Alicja, to jest chora kobieta. Od wakacji z teściami utrzymujemy bardzo sporadyczne kontakty, bo przy moim mężu bardzo mnie obrazili oni i Tomka siostra ze swoim mężem (mnie nie było).
Potem jak Olek się urodził, to przyjechali raz go zobaczyć i przy okazji zrobili Tomkowi mega awanturę u nas w domu, nie bacząc na to, że mamy noworodka w domu, a ja sama jestem w połogu. I teraz Tomek nie chce iść na imprezę urodzinową swojego ojca, bo mówi, że źle by się czuł, a jego matka na to, że go wydziedziczy (daj Boże, nie będzie awantur z tym jego popieprzonym rodzeństwem o głupie mieszkanie po teściach), że on jest złym człowiekiem (taaa, honorowy członek fundacji "Mam marzenie" z pewnością jest zły do szpiku kości). A w ogóle to gdy usłyszała, że chrzcimy Olka bez wielkiej imprezy i nie w Bydgoszczy, to najpierw stwierdziła, że ona nie przyjedzie, bo kawę i ciastko to ona sobie może w domu zjeść, a potem zagroziła, że jak Tomek nie będzie na ojca urodzinach, to ona na ten chrzest przyjedzie i zrobi takie jaja, że do końca życia będzie nam wstyd. Poza tym nagadała znowu okropnych rzeczy na mnie i na moją rodzinę (nie może znieść tego, że nas ciągnie do moich rodziców i że nawet mój mąż chętnie przyjeżdża do Starogardu do teściów).
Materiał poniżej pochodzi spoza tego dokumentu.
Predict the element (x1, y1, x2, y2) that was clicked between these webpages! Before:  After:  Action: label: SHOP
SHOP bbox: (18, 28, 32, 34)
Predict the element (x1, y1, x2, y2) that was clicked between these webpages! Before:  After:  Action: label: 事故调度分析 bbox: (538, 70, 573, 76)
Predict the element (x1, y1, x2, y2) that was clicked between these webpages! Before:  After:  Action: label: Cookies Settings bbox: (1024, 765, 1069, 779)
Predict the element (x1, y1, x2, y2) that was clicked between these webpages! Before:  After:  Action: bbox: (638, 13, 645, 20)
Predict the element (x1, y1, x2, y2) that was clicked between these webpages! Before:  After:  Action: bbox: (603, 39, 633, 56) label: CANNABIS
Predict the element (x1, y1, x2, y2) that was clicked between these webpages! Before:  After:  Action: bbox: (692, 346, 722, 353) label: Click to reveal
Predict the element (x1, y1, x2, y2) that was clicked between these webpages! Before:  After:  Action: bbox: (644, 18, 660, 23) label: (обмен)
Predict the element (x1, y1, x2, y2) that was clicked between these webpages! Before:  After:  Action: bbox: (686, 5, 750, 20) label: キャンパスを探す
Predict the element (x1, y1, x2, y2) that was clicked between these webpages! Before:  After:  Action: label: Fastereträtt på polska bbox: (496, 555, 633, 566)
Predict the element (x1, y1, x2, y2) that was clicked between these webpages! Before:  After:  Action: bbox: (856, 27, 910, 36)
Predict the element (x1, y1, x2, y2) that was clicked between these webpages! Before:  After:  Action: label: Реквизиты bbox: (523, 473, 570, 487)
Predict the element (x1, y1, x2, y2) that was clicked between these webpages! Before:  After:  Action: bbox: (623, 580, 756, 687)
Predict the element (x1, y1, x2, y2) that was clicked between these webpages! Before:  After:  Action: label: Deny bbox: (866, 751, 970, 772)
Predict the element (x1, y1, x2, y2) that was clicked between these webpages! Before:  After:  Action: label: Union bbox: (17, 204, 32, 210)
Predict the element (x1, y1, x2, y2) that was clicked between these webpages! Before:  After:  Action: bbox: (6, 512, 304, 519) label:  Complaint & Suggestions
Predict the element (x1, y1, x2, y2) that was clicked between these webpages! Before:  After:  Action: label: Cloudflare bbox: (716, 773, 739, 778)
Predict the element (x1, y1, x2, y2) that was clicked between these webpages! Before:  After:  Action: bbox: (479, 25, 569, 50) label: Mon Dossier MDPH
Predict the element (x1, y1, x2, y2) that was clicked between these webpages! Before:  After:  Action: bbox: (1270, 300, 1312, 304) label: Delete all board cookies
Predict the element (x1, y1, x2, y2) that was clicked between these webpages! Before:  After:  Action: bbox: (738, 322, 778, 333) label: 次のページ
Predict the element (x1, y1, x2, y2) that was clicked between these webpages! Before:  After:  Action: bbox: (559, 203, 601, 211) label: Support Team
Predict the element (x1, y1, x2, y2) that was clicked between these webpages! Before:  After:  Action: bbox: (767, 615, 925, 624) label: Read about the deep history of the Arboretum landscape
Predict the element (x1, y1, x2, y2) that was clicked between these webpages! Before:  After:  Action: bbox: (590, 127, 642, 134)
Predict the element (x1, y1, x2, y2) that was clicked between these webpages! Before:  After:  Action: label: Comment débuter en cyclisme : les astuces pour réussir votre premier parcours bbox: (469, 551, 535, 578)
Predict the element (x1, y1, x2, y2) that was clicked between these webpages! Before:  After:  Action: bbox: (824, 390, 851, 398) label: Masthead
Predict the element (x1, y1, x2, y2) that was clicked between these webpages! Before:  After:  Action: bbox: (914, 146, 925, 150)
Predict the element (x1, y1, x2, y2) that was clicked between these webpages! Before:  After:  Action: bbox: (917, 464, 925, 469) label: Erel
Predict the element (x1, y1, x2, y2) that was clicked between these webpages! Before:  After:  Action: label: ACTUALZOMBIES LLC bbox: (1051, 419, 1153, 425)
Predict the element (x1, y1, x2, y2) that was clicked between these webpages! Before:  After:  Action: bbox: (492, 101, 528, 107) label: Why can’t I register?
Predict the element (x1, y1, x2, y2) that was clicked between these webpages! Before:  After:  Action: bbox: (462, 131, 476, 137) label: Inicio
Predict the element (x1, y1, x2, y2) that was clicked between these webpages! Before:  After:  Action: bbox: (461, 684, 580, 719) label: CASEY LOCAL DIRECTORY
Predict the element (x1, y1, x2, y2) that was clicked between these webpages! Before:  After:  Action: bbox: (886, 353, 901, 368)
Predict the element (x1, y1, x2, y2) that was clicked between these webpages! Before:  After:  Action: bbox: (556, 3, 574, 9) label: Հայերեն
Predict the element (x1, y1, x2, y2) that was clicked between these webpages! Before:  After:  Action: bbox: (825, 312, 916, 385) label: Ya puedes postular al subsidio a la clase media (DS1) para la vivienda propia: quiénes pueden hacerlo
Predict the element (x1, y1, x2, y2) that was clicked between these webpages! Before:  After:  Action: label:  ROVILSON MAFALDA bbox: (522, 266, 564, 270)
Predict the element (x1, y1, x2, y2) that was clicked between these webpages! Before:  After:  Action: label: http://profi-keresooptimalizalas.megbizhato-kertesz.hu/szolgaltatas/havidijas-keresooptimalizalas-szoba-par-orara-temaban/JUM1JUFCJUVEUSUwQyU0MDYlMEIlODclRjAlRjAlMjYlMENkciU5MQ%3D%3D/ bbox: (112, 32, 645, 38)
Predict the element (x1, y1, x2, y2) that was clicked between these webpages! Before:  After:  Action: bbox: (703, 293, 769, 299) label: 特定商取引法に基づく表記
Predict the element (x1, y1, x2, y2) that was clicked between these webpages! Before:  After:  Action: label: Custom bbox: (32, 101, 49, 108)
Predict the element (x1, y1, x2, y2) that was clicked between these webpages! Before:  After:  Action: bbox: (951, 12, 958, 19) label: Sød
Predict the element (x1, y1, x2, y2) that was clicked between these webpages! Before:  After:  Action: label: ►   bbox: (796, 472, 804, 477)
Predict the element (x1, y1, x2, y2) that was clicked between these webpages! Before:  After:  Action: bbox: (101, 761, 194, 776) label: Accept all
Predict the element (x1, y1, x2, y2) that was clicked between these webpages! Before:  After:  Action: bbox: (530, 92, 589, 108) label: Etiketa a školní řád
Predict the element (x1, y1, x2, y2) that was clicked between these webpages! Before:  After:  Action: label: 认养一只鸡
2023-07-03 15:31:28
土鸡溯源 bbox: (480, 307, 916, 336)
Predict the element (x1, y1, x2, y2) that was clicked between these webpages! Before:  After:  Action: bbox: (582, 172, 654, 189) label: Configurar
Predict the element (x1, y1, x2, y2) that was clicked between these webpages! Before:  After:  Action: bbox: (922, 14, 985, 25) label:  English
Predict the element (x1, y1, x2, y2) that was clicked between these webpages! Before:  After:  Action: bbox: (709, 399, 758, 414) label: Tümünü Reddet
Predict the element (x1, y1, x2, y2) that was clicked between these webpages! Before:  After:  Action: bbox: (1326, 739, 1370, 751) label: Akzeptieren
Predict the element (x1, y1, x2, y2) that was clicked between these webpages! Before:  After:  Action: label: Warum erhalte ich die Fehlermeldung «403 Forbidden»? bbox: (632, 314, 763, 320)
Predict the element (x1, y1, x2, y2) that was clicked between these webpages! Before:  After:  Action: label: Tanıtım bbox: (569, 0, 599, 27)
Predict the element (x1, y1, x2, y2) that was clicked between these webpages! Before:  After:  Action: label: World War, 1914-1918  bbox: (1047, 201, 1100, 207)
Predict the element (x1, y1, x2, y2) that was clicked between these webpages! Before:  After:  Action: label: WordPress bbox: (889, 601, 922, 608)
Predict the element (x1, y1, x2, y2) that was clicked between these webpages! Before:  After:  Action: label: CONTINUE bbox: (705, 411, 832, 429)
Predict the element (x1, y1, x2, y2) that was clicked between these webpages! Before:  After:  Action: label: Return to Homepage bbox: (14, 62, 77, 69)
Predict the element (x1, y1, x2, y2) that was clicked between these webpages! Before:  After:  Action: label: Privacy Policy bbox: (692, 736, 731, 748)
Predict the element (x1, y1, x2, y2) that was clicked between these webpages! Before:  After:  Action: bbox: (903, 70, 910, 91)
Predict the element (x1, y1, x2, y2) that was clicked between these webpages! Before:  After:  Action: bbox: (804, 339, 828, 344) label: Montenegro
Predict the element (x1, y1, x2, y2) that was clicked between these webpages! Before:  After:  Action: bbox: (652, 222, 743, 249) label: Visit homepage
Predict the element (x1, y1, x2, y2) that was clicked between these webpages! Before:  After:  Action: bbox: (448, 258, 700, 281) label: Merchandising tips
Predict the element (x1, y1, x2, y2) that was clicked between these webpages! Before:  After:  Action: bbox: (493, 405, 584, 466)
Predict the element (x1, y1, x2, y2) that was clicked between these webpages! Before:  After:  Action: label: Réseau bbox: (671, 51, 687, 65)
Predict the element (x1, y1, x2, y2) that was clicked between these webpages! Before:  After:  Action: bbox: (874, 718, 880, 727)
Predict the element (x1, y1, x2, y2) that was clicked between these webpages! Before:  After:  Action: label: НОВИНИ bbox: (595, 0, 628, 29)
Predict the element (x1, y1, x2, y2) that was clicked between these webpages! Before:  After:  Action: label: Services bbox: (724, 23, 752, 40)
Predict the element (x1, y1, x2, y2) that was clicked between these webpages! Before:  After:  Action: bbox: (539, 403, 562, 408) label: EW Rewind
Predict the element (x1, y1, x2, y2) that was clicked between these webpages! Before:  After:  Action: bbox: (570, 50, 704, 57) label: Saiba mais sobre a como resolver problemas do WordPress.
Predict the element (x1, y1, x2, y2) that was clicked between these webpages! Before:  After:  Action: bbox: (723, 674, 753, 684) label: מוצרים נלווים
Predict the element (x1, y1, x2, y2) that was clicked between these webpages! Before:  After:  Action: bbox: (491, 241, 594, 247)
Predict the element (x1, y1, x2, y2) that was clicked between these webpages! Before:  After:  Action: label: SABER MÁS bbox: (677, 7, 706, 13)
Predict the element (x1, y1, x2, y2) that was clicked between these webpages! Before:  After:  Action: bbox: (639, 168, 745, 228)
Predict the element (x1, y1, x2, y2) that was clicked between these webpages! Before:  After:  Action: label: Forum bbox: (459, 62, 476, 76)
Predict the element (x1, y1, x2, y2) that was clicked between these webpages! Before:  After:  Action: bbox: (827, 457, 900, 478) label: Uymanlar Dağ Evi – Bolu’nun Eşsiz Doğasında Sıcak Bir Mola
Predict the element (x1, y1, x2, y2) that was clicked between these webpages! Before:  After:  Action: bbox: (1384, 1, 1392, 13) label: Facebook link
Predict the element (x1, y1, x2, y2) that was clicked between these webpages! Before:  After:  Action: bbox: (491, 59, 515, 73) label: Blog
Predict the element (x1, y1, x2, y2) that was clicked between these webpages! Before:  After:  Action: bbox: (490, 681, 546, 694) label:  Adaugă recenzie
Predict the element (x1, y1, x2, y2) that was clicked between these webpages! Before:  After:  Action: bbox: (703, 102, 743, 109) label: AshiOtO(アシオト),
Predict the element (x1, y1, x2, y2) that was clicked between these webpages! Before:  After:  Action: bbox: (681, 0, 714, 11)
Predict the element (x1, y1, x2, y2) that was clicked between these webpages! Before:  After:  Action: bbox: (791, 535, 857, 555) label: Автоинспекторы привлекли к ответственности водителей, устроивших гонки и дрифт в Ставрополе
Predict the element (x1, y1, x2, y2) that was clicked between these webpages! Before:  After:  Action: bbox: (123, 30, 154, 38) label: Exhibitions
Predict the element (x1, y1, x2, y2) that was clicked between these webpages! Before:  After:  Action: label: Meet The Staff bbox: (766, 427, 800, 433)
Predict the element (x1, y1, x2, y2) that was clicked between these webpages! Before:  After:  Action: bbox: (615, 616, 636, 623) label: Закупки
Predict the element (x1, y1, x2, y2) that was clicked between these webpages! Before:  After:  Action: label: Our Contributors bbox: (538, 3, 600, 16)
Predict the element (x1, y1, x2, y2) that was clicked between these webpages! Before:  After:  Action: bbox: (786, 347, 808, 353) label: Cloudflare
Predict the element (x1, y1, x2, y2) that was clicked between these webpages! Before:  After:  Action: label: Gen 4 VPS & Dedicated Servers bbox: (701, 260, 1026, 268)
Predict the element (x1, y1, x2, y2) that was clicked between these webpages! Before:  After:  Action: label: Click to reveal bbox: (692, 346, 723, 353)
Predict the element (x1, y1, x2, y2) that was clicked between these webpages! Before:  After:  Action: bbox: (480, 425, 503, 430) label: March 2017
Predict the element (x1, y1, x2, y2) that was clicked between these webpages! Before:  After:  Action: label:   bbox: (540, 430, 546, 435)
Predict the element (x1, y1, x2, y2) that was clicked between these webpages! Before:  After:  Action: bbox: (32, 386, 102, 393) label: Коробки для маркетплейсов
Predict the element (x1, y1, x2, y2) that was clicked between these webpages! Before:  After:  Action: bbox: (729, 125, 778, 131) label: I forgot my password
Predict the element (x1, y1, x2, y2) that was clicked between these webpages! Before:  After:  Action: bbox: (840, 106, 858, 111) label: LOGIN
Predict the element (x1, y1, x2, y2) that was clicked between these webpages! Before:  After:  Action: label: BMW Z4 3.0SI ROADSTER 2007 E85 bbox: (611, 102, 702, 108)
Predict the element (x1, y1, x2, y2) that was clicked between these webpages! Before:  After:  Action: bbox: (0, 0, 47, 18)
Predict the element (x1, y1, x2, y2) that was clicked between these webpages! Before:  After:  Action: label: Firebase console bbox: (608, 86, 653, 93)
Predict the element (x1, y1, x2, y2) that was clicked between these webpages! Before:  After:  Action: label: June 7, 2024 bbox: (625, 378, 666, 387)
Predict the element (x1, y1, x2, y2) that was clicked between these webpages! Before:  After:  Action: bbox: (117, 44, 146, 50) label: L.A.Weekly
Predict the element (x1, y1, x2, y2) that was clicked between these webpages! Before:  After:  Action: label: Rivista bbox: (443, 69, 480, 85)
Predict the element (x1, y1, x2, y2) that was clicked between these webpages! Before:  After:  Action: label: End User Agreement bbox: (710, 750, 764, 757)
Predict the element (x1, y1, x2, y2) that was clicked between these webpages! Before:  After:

Do tego Olek po szczepieniu gorączkuje.

A ja siedzę ze łzami w oczach i nie wiem, kogo bardziej mi żal: mojego biednego męża, że ma stukniętą rodzinę, mojego synka, że marudzi i źle się czuje (teraz go ululała babcia, przedtem biedactwo bardzo marudził), czy samej siebie.